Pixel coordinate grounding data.
########

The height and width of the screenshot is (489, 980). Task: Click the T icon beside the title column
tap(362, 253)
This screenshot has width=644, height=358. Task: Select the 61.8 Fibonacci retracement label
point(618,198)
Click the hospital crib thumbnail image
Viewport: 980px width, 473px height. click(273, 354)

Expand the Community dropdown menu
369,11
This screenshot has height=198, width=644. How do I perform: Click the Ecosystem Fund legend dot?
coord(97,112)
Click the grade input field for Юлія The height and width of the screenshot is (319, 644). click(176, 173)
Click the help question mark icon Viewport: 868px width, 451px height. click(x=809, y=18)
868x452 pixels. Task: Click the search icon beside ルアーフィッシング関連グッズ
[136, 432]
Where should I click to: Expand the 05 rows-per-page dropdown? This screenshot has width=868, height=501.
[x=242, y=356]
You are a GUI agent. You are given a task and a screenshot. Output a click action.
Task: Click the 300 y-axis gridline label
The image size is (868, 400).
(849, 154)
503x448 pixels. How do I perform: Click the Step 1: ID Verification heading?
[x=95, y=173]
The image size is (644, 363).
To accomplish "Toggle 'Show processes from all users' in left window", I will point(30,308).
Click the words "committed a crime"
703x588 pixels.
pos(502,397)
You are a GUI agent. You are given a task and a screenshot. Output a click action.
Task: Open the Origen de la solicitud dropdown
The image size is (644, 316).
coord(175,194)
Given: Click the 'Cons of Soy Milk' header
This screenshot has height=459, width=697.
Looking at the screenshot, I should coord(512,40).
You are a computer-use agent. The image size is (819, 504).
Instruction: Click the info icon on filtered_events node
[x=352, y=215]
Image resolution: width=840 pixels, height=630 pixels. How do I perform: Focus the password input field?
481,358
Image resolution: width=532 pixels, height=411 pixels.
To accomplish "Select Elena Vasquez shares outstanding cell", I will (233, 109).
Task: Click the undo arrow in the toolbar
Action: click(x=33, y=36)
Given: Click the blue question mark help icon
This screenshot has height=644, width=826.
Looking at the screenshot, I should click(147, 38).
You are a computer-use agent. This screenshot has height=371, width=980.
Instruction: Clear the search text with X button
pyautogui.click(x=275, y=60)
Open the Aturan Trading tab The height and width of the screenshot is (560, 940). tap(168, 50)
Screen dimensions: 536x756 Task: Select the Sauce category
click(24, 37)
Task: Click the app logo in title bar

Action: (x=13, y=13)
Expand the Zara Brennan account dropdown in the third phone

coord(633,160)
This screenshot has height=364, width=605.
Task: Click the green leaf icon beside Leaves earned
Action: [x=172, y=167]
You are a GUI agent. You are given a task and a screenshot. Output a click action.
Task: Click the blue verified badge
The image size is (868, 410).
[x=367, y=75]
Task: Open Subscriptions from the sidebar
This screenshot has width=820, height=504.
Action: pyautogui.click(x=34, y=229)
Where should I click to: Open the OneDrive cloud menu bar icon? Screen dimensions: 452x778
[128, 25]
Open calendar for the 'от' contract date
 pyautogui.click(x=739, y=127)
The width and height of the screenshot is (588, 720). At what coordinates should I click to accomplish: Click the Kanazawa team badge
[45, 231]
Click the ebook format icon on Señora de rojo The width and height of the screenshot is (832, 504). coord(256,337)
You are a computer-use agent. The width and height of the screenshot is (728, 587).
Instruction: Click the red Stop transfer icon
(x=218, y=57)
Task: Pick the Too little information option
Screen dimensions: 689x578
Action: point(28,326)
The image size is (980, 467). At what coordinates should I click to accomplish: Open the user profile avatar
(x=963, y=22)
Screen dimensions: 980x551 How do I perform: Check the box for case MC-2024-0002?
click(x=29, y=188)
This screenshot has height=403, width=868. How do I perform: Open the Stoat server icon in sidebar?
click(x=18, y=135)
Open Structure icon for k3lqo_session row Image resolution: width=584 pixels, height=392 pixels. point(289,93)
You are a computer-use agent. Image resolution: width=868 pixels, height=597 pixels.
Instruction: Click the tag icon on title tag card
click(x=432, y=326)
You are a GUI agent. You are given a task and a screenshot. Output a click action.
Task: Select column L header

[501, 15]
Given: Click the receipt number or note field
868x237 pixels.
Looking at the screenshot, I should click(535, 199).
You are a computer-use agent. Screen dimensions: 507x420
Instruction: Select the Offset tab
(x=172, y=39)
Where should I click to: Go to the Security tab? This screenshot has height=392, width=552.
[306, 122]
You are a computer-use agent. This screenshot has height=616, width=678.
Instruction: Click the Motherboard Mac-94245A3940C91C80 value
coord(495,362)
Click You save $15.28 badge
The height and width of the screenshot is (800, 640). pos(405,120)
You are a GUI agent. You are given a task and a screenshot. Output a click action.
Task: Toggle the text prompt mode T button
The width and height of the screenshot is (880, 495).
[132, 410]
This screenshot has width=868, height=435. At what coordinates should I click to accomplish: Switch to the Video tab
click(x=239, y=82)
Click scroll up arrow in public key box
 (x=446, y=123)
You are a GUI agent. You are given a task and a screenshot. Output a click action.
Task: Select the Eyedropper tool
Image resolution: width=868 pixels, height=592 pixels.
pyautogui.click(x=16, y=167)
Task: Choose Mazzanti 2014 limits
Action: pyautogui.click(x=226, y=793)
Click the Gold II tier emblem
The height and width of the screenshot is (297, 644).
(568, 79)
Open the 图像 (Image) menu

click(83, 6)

########

Exercise requirements. Output the line bearing "has height=616, width=678." along with all the lines after it through the end of the entries, exactly, and no other lines.

Task answer.
You are a computer-use agent. This screenshot has height=616, width=678.
Instruction: Click the Motherboard Mac-94245A3940C91C80 value
coord(495,362)
Click You save $15.28 badge
The height and width of the screenshot is (800, 640). pos(405,120)
You are a GUI agent. You are given a task and a screenshot. Output a click action.
Task: Toggle the text prompt mode T button
The width and height of the screenshot is (880, 495).
[132, 410]
This screenshot has width=868, height=435. At what coordinates should I click to accomplish: Switch to the Video tab
click(x=239, y=82)
Click scroll up arrow in public key box
 (x=446, y=123)
You are a GUI agent. You are given a task and a screenshot. Output a click action.
Task: Select the Eyedropper tool
Image resolution: width=868 pixels, height=592 pixels.
pyautogui.click(x=16, y=167)
Task: Choose Mazzanti 2014 limits
Action: pyautogui.click(x=226, y=793)
Click the Gold II tier emblem
The height and width of the screenshot is (297, 644).
(568, 79)
Open the 图像 (Image) menu

click(83, 6)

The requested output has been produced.